Ample record evidence indicates that F.L.'s primary impediments to learning relate to problems with attention; his need for prompting; and his extensive interfering behaviors, including roaming, rocking, humming and tapping, making clicking sounds with his mouth, and non-functional vocalizations. As already noted, the Committee on Special Education team reviewed extensive materials evidencing these behavioral concerns when drafting F.L.'s IEP, and the DOE school psychologist who participated in the IEP meeting testified that a 1:1 paraprofessional who could help modify F.L.'s behaviors was appropriate. Given the particular nature of F.L.'s disability, then, it was not unreasonable for the SRO to conclude that, with dedicated 1:1 support by a behavioral management paraprofessional, F.L. could make meaningful educational progress in a classroom with a 6:1:1 teaching ratio.
In urging otherwise, plaintiffs point to the testimony of F.L.'s McCarton teachers and a McCarton progress report stating that F.L. requires 1:1 teaching instruction to learn. This does not, however, compel a conclusion that 1:1 instruction by a paraprofessional under the supervision of a certified teacher would be inadequate to meet F.L.'s academic needs. First, although F.L.'s McCarton teachers uniformly testified that F.L. can only learn in a 1:1 setting, they did not explain why this could not be effected through 1:1 instruction by a supervised behavioral management paraprofessional. F.L.'s head teacher at McCarton testified that the child required 1:1 instruction because of his ``high [rates] of behavior." C.A. 214. And McCarton's director, when asked what skills an instructor would need to be able effectively to teach F.L., responded that the person would need to know ``how to prompt," ``[h]ow to use visual support," and ``how to teach generalization immediately." C.A. 223. Second, the record suggests that even McCarton did not provide F.L. with full-time 1:1 certified teaching instruction, as only two of the instructors in F.L.'s six student class were certified teachers. Third, the same McCarton progress report cited by plaintiffs to support their argument that F.L. requires 1:1 teaching also notes that ``[a]lthough one instructor continues to shadow [F.L.] in the context of a dyad or group instruction, he made progress in attending to the group leader for up to 10 minutes," and ``[o]verall, his independent functioning and social interaction have increased in the context of learned routines and activities." C.A. 679. On this record, we cannot conclude that the Committee on Special Education, the IHO, and the SRO could not reasonably have determined that educational instruction in a 6:1:1 class with a 1:1 behavioral management paraprofessional under the direct supervision of a certified teacher would not afford F.L. the opportunity to make meaningful educational progress.

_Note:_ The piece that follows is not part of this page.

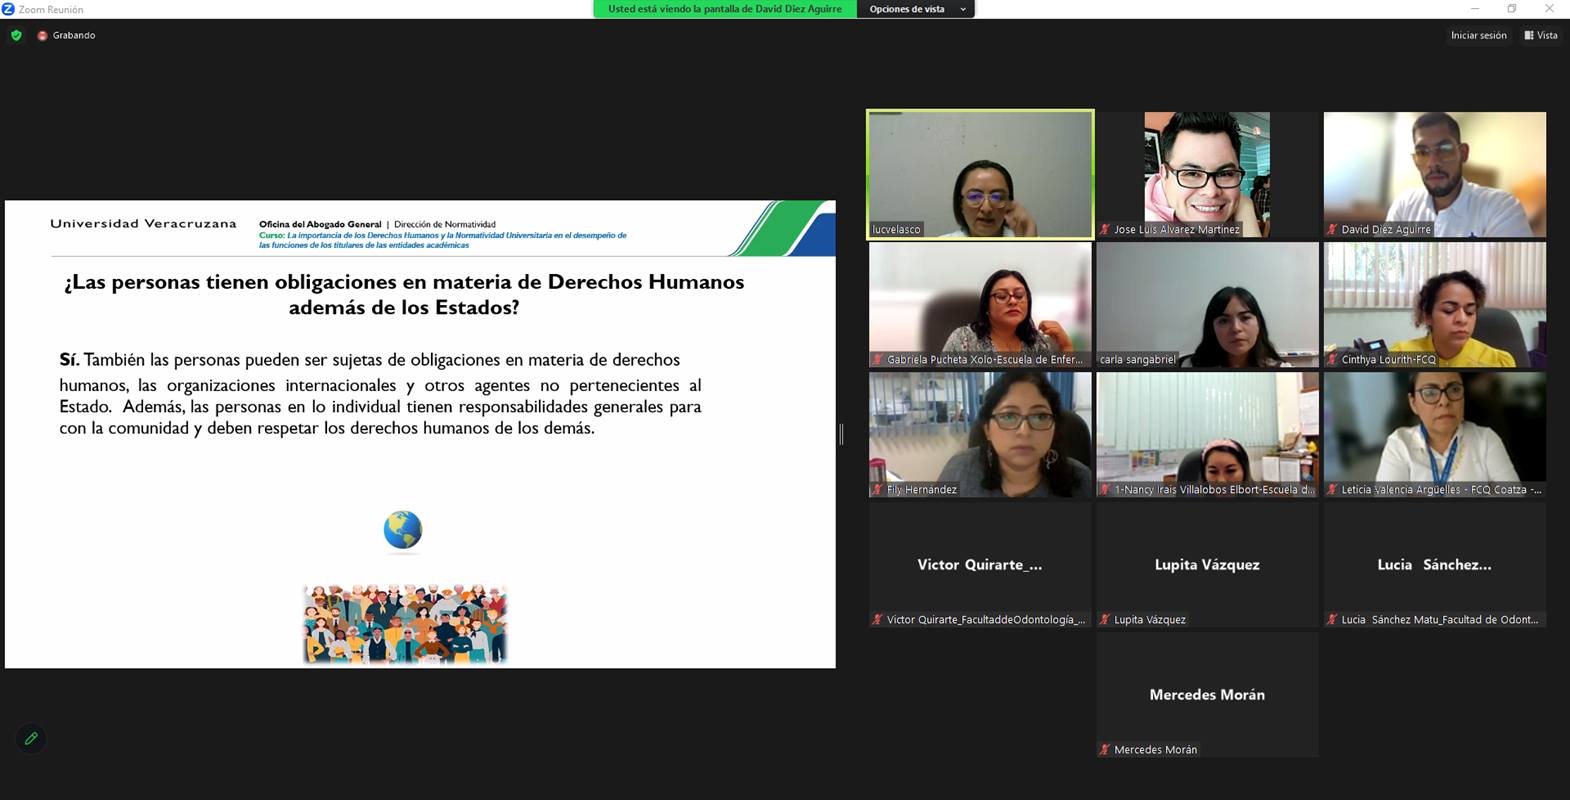Click the green encryption shield icon
Image resolution: width=1570 pixels, height=800 pixels.
16,35
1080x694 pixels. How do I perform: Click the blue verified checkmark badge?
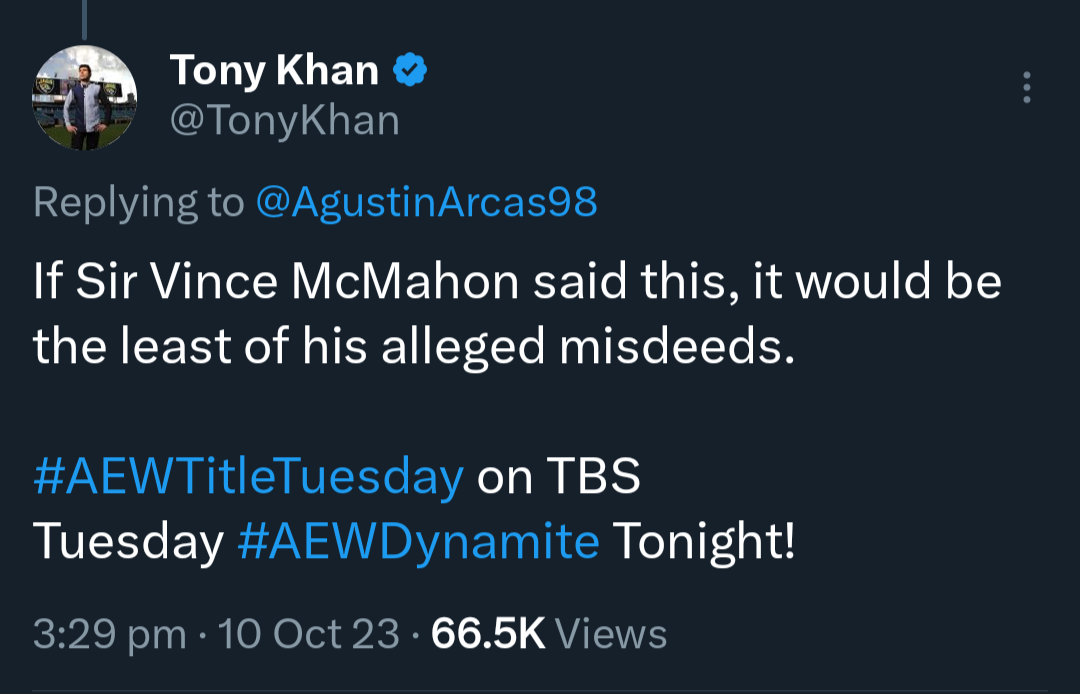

Plaintiffs submit that F.L.'s placement at P.S. 138 was substantively inadequate because the school did not itself provide adequate speech-language therapy or occupational therapy to its students and, thus, would not have been able to implement the related services mandate of F.L.'s IEP. This claim challenges the DOE's choice of school, rather than the IEP itself. As we have elsewhere held, ``[s]peculation that the school district will not adequately adhere to the IEP is not an appropriate basis for unilateral placement," and ``[a] suggestion that some students are underserved" at a particular placement cannot overcome the particularly important deference that we afford the SRO's assessment of the plan's substantive adequacy."
Plaintiffs' remaining procedural and substantive challenges are presented in a generally conclusory fashion. Nevertheless, we have reviewed them to the extent possible and reject them as without merit.